▶ WHAT YOU HAVE TO DO
With the pictures omitted, transcribe each line below exactly as it is.
Start of DATA FOR THE TASK
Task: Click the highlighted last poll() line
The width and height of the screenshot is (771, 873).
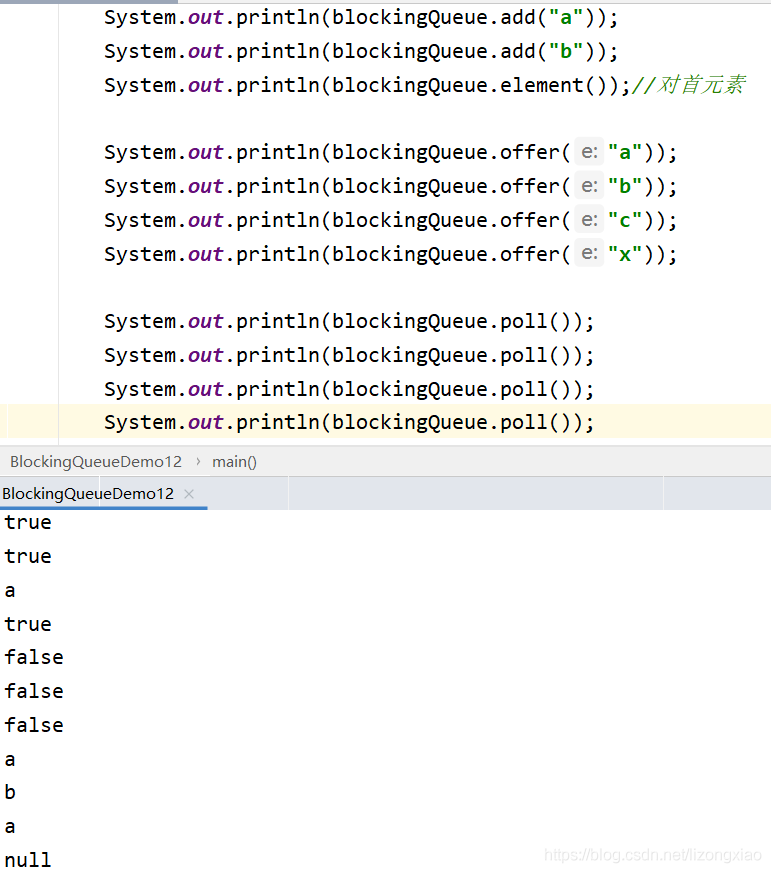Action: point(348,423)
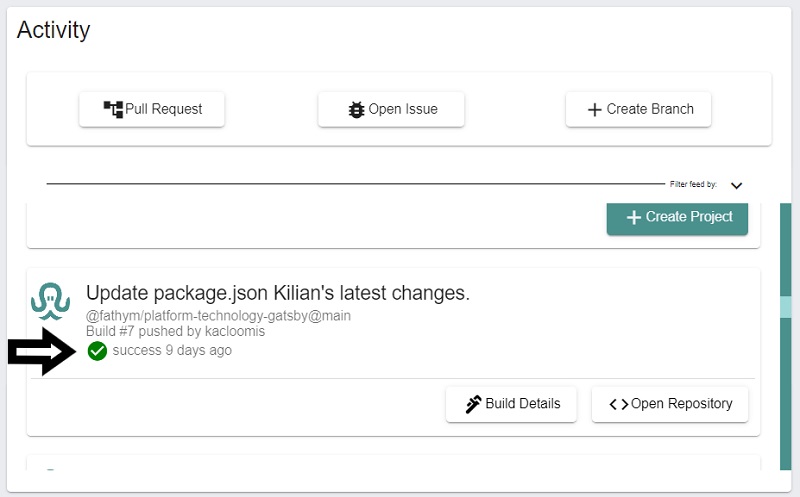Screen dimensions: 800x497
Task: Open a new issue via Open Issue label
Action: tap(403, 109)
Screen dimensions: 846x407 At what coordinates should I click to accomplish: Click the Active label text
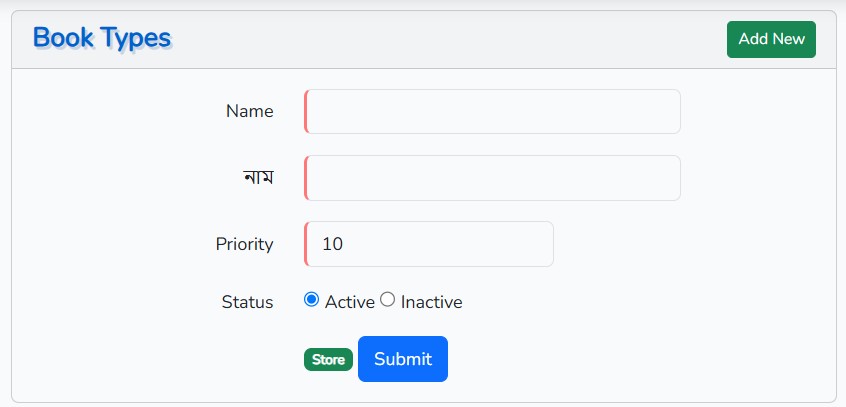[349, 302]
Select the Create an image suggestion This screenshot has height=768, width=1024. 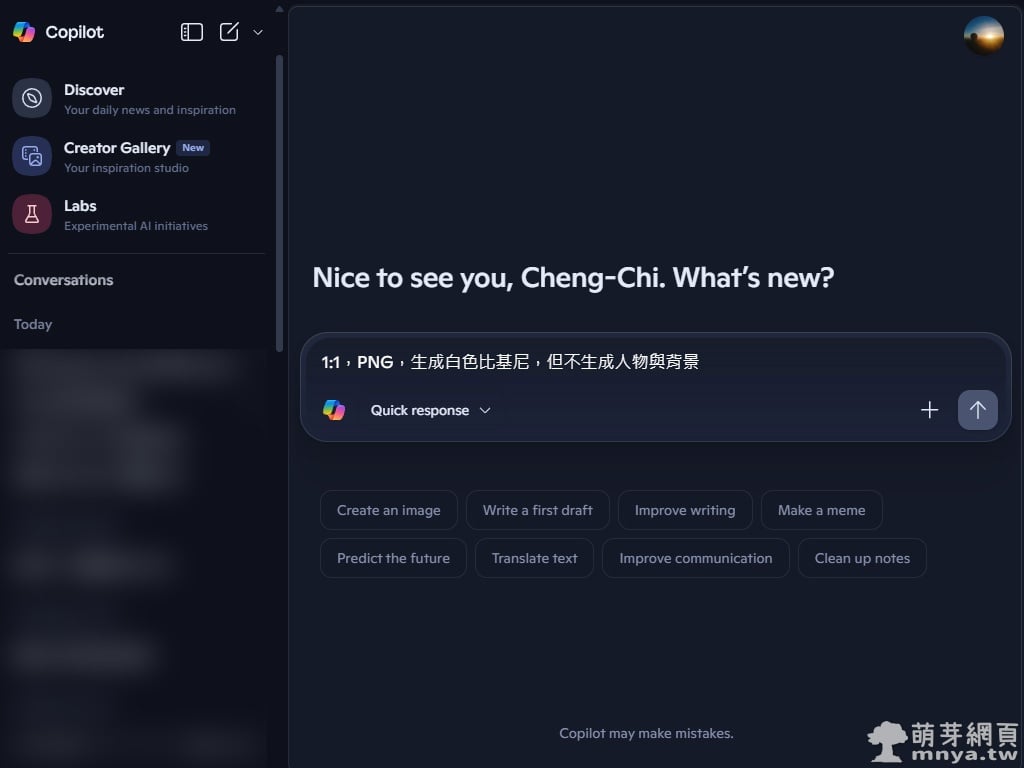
End of DATA FOR THE TASK
▶ RESPONSE AREA
Task: Click the highlighted last poll() line
The width and height of the screenshot is (771, 873).
Action: point(348,423)
Screen dimensions: 800x497
Task: Open a new issue via Open Issue label
Action: tap(403, 109)
Screen dimensions: 846x407 At what coordinates should I click to accomplish: Click the Active label text
[349, 302]
Select the Create an image suggestion This screenshot has height=768, width=1024. 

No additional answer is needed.